On Thu, Dec 06, 2001, Steve Calfee <[EMAIL PROTECTED]> wrote:
> One other thing, I keep seeing people write about the PCI bandwidth hogging 
> option in the uhci host controller drivers. The idea is if you get a NAK 
> from a bulk device in a frame, keep asking it in case it gets ready in the 
> rest of the current frame. This causes a torrent of INs or OUTs on the USB 
> bus and apparently keeps the PCI bus busier too. The funny thing is I have 
> never seen any device that NAKs in a frame be able to respond again in that 
> same frame. Why would they? Another popular OS (tm) would never ask after 
> seeing a NAK, so it would be pointless effort on the device's part. Has 
> anyone seen (with a bus analyzer like CATC) a device respond in the same 
> frame in which in NAKed? I think this attempt at optimizing the USB bus 
> bandwidth should be removed from the kernel, it just confuses people.
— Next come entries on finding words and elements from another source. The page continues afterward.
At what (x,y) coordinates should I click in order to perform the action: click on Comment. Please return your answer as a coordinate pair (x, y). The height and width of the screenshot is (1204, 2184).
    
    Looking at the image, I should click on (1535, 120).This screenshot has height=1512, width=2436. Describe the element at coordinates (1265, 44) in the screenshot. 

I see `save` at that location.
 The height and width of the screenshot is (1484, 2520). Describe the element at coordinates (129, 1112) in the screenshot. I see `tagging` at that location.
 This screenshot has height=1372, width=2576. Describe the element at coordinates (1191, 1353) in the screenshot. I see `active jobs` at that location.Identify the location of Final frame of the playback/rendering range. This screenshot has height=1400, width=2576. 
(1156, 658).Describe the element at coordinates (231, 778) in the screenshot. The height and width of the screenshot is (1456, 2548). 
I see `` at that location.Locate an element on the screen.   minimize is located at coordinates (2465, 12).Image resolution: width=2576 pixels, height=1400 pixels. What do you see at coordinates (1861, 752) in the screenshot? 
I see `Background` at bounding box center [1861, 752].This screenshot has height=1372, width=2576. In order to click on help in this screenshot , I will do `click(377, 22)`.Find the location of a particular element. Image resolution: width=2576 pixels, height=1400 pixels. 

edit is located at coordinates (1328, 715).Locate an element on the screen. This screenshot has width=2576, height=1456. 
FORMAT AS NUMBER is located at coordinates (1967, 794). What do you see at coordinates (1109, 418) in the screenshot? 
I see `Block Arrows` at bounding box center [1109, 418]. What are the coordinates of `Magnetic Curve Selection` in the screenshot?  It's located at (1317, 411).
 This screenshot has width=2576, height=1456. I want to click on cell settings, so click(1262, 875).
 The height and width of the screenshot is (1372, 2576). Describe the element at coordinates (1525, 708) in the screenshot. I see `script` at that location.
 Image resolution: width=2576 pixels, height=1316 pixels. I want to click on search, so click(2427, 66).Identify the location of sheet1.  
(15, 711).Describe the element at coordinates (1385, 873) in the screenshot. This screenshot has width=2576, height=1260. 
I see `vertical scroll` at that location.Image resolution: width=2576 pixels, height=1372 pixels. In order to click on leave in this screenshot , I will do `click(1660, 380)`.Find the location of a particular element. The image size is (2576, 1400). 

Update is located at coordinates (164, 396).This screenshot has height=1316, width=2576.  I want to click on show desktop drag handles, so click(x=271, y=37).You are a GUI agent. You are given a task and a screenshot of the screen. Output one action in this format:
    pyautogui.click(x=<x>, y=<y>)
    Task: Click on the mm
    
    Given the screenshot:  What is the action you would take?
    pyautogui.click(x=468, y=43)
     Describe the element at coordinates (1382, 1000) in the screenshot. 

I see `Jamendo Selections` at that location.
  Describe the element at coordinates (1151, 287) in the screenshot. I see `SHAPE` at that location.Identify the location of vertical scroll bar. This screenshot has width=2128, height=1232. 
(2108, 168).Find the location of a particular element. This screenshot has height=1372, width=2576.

That's wrong. The idea isn't to ask a device after a NAK for more data.
The idea is to ask a device who can handle multiple transfers per frame
to keep sending data.

To efficiently use all of the bandwidth the USB bus provides.

We don't differentiate between devices who NAK and devices which
actually send data.

We do disable FSBR if a device doesn't transfer data for a couple of
frames. Maybe we can extend this to disable FSBR if we only see one TD
worth of progress per frame as well.